Various derivations are offered explaining why halakha rules that neither “hand” nor “between the eyes” are understood literally by the Sages. When the Gemara suggests that perhaps “tefillin of the hand” should be actually placed on the hand, and that “between the eyes” should be understood literally, it is not only a theoretical discussion. According to the Mishna in Massekhet Megilla (24a) during the time of the Mishna there were Jewish sects that disagreed with the traditional interpretations of the Sages and actually performed the commandment of tefillin in a literal manner. Among these sects, apparently, were early Christians.
Through the ages there were, nonetheless, different interpretations of the Sages’ definition, as well. We know of groups that understood the term kiboret as meaning the fleshy part of the lower part of the arm, between the elbow and the wrist, and actually wore tefillin in that fashion. Rabbeinu Tam came out strongly against this understanding and proved that only the upper part of the arm could be considered the kiboret.

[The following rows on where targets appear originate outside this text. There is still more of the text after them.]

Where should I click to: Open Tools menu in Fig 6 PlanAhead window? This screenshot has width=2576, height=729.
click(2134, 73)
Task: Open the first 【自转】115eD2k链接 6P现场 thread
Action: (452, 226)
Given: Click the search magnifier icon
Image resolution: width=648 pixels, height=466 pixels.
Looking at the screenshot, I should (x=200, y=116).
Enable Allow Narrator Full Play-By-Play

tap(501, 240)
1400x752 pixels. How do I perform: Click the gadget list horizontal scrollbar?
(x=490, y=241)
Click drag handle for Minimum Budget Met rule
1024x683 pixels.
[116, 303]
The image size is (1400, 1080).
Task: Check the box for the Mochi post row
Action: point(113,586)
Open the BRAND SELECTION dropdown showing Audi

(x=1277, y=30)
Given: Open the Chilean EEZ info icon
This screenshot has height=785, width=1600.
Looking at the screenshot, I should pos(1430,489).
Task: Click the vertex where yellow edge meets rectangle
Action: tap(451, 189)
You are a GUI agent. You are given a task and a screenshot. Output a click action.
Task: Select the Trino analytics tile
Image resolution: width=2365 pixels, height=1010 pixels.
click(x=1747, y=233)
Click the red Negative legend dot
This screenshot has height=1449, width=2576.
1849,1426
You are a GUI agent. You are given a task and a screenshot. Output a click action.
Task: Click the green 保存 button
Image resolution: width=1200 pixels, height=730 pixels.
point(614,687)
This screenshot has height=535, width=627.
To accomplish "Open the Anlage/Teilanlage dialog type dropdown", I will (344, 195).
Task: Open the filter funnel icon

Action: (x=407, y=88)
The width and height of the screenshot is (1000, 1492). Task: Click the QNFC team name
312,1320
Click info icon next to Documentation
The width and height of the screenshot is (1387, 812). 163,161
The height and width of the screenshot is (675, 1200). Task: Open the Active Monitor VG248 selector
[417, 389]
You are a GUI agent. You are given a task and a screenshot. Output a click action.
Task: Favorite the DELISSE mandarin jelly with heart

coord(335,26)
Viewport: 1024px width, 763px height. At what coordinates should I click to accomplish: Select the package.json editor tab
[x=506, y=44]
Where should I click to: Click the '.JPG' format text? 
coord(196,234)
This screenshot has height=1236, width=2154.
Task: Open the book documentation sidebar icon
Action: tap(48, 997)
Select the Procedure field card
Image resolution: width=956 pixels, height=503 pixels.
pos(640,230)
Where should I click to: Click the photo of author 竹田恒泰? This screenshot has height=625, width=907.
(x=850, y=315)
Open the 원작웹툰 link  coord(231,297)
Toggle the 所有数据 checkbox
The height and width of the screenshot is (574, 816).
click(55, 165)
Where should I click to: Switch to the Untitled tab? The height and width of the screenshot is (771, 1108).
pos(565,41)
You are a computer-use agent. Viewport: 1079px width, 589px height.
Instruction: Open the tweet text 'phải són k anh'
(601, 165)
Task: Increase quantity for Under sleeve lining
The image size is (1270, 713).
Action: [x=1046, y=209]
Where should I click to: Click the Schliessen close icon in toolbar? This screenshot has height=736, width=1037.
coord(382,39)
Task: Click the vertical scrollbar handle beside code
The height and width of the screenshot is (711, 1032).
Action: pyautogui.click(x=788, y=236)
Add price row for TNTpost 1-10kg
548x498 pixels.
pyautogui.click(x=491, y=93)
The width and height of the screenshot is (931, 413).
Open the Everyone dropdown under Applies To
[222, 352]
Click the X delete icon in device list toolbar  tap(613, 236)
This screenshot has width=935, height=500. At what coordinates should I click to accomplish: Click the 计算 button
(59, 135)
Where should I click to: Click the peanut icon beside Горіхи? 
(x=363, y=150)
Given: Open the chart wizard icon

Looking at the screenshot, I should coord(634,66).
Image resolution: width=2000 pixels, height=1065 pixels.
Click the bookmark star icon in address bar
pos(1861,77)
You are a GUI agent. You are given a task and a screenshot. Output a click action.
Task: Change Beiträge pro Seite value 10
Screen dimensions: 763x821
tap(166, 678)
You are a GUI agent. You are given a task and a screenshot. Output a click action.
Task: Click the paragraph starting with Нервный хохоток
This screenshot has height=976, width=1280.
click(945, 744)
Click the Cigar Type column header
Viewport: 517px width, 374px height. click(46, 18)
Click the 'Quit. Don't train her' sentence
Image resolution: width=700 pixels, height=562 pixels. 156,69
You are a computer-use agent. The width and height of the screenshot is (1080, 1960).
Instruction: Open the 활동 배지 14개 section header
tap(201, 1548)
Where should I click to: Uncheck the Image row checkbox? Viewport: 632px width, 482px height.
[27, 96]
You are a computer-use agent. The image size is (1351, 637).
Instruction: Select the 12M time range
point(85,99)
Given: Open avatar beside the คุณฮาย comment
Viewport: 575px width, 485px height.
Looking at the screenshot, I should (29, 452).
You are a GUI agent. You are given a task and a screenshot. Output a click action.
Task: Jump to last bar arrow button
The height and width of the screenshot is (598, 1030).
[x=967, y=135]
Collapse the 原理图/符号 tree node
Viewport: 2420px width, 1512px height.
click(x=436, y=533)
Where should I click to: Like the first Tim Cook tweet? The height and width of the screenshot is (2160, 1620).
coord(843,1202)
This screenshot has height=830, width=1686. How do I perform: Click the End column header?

With regard to placing the tefillin of the head on the spot where a baby’s head is soft, when a baby is born the bones of the skull are separated. The area where these bones will eventually meet are open so that the brain is not covered with bone, but there is room for the skull to grow and develop. The Gemara’s reference to the area where the baby’s skull is soft refers to the soft area towards the front of the head, which ordinarily closes up by the time the baby is one-and-a-half years old.